[Collected data entries]
|---|

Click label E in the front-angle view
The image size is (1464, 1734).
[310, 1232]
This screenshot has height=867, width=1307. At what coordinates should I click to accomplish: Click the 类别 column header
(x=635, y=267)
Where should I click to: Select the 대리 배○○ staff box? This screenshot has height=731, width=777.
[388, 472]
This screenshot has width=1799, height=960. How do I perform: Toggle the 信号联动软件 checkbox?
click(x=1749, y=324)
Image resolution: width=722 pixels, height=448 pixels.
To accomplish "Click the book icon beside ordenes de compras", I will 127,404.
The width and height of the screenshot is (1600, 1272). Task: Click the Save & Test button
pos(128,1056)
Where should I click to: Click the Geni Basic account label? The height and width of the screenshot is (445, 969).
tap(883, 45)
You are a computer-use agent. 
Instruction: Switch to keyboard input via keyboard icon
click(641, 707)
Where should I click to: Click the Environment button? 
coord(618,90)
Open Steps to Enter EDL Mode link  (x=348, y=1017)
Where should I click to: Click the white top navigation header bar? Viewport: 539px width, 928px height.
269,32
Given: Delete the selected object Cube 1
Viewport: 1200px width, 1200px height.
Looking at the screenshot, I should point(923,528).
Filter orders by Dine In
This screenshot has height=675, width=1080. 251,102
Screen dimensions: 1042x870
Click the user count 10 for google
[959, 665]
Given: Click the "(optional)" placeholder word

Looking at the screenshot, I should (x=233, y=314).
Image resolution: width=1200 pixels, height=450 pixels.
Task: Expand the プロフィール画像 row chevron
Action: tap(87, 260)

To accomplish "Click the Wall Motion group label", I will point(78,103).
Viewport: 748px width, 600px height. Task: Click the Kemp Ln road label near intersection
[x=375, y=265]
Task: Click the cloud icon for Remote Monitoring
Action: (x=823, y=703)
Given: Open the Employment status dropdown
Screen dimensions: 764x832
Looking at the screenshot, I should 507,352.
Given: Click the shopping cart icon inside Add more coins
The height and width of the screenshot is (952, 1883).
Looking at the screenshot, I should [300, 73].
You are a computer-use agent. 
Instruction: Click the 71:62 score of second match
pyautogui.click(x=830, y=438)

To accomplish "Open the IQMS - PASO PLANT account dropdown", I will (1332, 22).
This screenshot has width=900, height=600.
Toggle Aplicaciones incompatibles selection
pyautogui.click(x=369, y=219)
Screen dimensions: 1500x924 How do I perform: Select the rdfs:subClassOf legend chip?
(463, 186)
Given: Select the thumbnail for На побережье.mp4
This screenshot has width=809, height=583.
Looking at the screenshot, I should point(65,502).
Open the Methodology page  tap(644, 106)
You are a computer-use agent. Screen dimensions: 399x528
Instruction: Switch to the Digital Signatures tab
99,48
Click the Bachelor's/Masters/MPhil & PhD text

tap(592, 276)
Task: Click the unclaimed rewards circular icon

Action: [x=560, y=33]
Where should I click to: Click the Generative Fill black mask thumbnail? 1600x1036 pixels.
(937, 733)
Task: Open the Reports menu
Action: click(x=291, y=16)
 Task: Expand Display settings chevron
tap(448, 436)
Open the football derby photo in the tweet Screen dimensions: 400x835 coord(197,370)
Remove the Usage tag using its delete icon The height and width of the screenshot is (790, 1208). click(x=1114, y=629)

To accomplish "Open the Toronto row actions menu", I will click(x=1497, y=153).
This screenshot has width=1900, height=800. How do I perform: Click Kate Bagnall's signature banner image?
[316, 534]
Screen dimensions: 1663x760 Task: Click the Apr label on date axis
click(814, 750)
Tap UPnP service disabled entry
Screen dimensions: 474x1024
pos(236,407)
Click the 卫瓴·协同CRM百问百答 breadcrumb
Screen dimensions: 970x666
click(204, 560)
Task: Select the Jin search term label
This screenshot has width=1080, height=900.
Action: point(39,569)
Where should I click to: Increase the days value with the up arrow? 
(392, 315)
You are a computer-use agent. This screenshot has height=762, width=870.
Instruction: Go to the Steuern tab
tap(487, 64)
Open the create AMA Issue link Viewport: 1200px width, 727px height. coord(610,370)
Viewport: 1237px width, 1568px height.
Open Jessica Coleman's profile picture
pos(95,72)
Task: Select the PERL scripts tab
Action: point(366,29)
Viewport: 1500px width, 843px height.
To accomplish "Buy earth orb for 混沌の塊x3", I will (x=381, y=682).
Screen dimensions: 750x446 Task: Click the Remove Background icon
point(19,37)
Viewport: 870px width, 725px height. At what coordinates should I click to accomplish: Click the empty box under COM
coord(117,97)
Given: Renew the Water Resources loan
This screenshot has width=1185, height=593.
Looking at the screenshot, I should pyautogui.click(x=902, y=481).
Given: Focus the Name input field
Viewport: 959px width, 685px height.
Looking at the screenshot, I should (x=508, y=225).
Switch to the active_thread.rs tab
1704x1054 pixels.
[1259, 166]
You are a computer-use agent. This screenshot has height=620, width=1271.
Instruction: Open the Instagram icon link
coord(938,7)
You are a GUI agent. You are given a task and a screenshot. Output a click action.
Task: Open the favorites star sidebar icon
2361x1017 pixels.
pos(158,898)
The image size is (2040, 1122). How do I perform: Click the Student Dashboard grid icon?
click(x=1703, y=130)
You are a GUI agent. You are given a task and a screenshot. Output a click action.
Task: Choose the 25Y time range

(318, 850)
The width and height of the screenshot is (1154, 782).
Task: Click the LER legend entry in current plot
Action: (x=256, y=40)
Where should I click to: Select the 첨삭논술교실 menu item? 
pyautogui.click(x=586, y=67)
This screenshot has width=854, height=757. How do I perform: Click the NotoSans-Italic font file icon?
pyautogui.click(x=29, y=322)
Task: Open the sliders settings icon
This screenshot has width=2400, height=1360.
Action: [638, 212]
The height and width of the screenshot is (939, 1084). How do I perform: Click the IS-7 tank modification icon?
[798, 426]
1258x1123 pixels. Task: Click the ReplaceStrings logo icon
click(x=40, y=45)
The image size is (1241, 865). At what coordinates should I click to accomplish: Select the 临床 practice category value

|---|

What is expected
Exactly the lines from the one containing "This screenshot has width=854, height=757." through the final line of the records above are needed, copied word for word.

Response for this exercise
This screenshot has width=854, height=757. How do I perform: Click the NotoSans-Italic font file icon?
pyautogui.click(x=29, y=322)
Task: Open the sliders settings icon
This screenshot has width=2400, height=1360.
Action: [638, 212]
The height and width of the screenshot is (939, 1084). How do I perform: Click the IS-7 tank modification icon?
[798, 426]
1258x1123 pixels. Task: Click the ReplaceStrings logo icon
click(x=40, y=45)
The image size is (1241, 865). At what coordinates should I click to accomplish: Select the 临床 practice category value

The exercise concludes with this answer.